Publisher’s Diary - The Last Hundred

April’s new release is The Last Hundred by poet Aaron Kent and photographer William Arnold. It’s an exploration of the far West of Cornwall, using the old land boundary term of the ‘hundred’. Cornwall was split into nine Hundreds (Stratton, Trigg, Lesnewth, East, West, Powder, Pydar, Kerrier and Penwith) with Guillemot HQ sitting right on the border where four of them meet: Pydar, Trigg, Powder and West.

The Last Hundred is a collaboration that came to us fully formed, which is unusual for Guillemot. Most often we find our own artists if we want to ‘dress a text’ (to borrow Emily Juniper’s phrase), but this one (like our other poetry-photography collaboration, Carousel) came to us wonderfully complete.

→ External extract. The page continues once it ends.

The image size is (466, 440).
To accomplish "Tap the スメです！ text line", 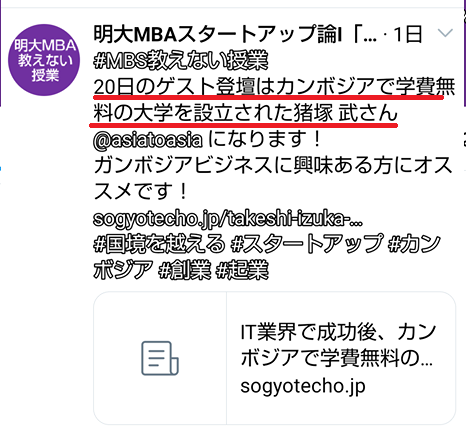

For the production, we have gone for an unbound book of poems and photos that come in an envelope, mimicking the kinds of envelopes photos used to come in when you took them to Boots for developing. This meant designing a template from scratch – a process of trial and error, mocking up lots of miniature test envelopes until it was right. It had to be over-sized and we wanted both ends to have a ‘spine’ so that it would sit well on a book shelf.

Once the design was ready we had a die created – a series of blades that cut out the template (see photos below) – and added score lines where the envelope was to be folded. The first few test prints did not work. The paper split, leaving nasty white scuff lines along the folds. Mostly, this was our choice of papers. We were using a lovely textured paper with a coarse grain – an exceptional stock that prints both text and images brilliantly. We would need something finer for the page to fold properly. More tests, more die-cutting, deeper score marks, more folding.

And so here I am, sitting in my pyjamas at 6.30am folding envelopes and collating the poetry cards ready for release. The first one took 25 minutes to put together and I have a pile of about a hundred to get through. A hundred Hundreds.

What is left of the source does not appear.